Member of the Flemish Parliament
- In office June 2004 – 31 January 2013
- Succeeded by: Piet De Bruyn

Personal details
- Born: 12 September 1958 (age 68) Halle, Flemish Brabant
- Party: N-VA
- Website: http://www.markdemesmaeker.be/

= Mark Demesmaeker =

Marc Victor Marie "Mark" Demesmaeker (/nl/; born 12 September 1958) is a Belgian TV journalist, newsreader and politician, affiliated to the New Flemish Alliance (N-VA).

==Career==
Demesmaeker was born in Halle, Flemish Brabant, and originally trained as a teacher, teaching the subjects Dutch, English and History. He later changed careers to journalism, becoming a reporter for a travel programme on the public broadcaster VRT in 1991. Shortly after, he moved to the commercial channel VTM, where he worked as a news presenter until 2004. Demesmaeker also created and presented the gardening programme Groene Vingers (Green Fingers).

He was elected as a member of the Flemish Parliament in 2004 and reelected in 2009. In 2013, Demesmaeker left the Flemish Parliament to replace Frieda Brepoels (who became mayor of Bilzen) as member of the European Parliament. He was directly elected in 2014 to keep this position.

In 2006, he was elected to the City Council of Halle and became alderman. In 2012, he was reelected with the most preference votes, but a coalition was formed without his party.

Following the resignation of Frieda Brepoels, who was elected to the post of mayor in Bilzen, Mark Demesmaeker joined the European Parliament as N-VA MEP in February 2013. He was replaced in the Flemish Parliament by Piet De Bruyn. From February 2013 until May 2014, he sat with the Group of the Greens and the European Free Alliance (a group made up of ecologists and moderate regionalist and independentist parties with a centrist or liberal outlook).
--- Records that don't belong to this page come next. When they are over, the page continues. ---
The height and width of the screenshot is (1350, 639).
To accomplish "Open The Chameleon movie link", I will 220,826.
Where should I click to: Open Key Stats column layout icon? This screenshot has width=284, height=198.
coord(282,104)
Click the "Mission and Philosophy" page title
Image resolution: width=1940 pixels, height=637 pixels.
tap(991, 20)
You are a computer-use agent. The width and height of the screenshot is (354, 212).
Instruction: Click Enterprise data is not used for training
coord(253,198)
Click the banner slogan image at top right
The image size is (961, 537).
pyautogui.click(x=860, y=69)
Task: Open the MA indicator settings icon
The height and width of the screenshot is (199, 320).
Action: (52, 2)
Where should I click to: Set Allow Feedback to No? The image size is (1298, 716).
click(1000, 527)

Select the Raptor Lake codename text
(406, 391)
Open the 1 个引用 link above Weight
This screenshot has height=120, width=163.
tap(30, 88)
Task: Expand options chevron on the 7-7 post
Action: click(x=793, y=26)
In the European elections of 2014, Demesmaeker was re-elected with a resounding majority with 125,000 preferential votes. The N-VA received the greatest share of votes across the Flanders region and had 4 MEPs elected to the European Parliament, the single largest amount of MEPs ever sent by one party in Flanders to the European Parliament. In June the party moved to the European Conservatives and Reformists group, where Demesmaeker is head of the N-VA delegation.

In May 2015, Demesmaeker was placed on Vladimir Putin's black list of “undesirables” on Russian territory, rendering travel to Russia impossible under the present regime, due to his support of Ukraine in the war in Donbas. In August 2015, Demesmaeker was decorated with the Order of Merit, III Class by the President of Ukraine, Petro Poroshenko, for his 'important contribution to strengthening the international authority of the Ukrainian state'.

In March 2018, the Belgian prosecutor's office opened an investigation into Demesmaeker, after being notified by the tax collection office of an unpaid debt of 540.000 EUR. which was not denied by Demesmaeker.